En novembre 1999, notre interlocuteur a été arrêté à la frontière entre la Tchétchénie et l'Ingouchie. Sans aucune explication, le commandant militaire lui a pris tous ses documents, y compris son accréditation, et l'a placé en détention. Il a passé plus d'une journée dans un « zindan », une fosse creusée dans la terre.
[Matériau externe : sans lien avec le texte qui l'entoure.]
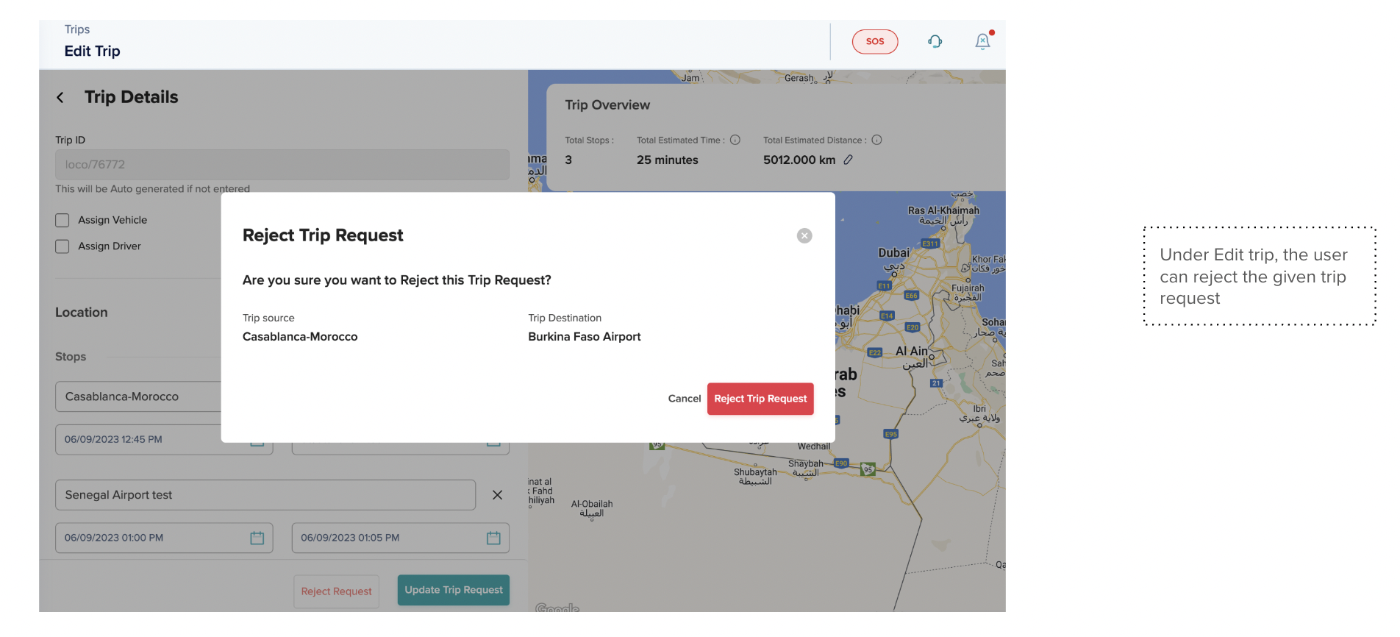
Task: Go to Trips breadcrumb
Action: click(x=77, y=29)
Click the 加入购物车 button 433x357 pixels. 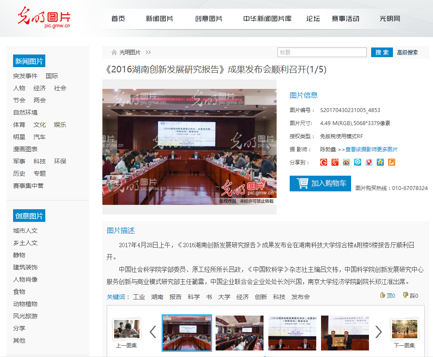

« Lorsque mon collègue de Radio Svoboda, Andreï Babitski, a appelé le commandant du poste de contrôle, ce dernier a exigé d'une voix ivre une prostituée en échange de ma libération : « Paye pour une nuit et récupère "celui-là" ». Ils se comportaient comme ça à l’époque, ils nous ont fait comprendre dès le début que tout ce que nous avions connu pendant la première guerre était bien terminé. Désormais, les règles du jeu étaient différentes : les journalistes seraient les serviteurs du Kremlin et de l'armée : ils écriront ce qu'on leur dira et livreront des prostituées », a déclaré le journaliste au site internet Kavkaz.Realii. Il n'a été libéré qu'avec la participation de Rouslan Aouchev, alors dirigeant de l'Ingouchie.
Deux mois plus tard, Babitski était lui-même arrêté en Tchétchénie, ce qui, selon plusieurs de nos interlocuteurs, a constitué une nouvelle étape dans les relations entre la presse et le Kremlin.